Ketika tetangga Anda memberikan semangkok bakso lalu keesokan harinya Anda membalas dengan memberinya semangkok bakso, itu perbuatan berbalas yang sepadan tapi tidak masuk pengertian ihsan. Namun bila Anda membalas pemberian dengan dua mangkok bakso, itu ihsan. Apalagi jika tetangga Anda tidak pernah memberi apa-apa, bahkan memfitnah dan menjelek-jelekkan Anda, namun Anda tetap berbuat baik bahkan mengirimkan hadiah kepadanya, itulah ihsan.

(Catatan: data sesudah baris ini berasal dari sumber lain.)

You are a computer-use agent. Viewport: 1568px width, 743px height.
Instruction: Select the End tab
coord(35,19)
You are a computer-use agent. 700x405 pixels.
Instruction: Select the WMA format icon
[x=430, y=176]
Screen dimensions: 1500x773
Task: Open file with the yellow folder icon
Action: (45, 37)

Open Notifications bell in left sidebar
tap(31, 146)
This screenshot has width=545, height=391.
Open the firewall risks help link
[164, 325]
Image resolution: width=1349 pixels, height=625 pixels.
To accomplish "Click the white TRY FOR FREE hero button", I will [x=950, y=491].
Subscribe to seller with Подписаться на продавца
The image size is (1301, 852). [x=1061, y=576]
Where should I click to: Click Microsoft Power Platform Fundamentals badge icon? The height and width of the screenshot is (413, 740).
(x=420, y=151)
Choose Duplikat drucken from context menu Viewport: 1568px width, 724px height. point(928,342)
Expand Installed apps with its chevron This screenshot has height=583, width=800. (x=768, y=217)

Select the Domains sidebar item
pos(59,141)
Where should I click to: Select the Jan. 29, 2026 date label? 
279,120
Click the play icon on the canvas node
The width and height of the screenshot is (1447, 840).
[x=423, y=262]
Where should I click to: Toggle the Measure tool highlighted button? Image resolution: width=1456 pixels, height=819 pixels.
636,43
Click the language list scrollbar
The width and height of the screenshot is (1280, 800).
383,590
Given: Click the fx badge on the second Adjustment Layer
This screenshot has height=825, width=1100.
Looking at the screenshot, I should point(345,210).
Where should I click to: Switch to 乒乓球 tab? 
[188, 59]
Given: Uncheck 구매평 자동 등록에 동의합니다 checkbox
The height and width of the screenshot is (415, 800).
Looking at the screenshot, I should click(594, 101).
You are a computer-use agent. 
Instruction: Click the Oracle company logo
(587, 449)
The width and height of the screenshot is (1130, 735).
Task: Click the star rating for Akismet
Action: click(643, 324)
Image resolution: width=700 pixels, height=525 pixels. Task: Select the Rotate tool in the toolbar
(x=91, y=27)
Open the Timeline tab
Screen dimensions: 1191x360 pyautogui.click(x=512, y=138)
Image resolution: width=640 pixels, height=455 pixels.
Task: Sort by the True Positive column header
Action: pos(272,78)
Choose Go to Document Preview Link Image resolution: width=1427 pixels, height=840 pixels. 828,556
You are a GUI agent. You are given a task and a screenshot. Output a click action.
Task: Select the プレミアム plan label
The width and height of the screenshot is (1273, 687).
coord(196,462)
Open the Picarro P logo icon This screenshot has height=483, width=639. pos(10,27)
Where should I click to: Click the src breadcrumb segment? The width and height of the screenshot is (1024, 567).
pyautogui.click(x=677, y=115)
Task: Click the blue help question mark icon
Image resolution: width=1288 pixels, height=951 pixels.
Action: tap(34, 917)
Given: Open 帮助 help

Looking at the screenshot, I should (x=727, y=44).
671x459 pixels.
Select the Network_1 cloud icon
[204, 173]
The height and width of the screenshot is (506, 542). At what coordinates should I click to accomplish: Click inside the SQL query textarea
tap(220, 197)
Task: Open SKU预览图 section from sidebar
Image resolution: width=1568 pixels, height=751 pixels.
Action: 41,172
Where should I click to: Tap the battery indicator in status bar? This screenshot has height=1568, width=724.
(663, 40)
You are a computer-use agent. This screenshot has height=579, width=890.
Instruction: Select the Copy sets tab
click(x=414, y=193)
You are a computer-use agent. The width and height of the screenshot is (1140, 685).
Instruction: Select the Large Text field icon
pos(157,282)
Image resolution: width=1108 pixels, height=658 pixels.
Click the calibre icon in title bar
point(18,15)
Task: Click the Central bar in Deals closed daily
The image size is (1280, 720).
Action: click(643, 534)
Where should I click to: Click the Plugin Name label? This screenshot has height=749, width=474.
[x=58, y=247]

Dalam A-Qur’an surat Ali Imron: 134, Allah menyebut tiga golongan orang muhsin. Pertama, orang-orang yang selalu berinfak baik dalam keadaan senang maupun susah, ketika kaya atau miskin, dan baik diberikan kepada orang yang ia sukai maupun yang tak ia sukai bahkan ketika dia sendiri membutuhkan. Kedua, orang yang mampu menahan amarahnya karena semestinya ia mampu untuk membalas kejahatan yang ia terima. Ketiga, orang yang mudah memaafkan dan menghapus kesalahan orang lain, karena pemaafannya telah menghindar orang itu dari tuntutan di hari kiamat kelak.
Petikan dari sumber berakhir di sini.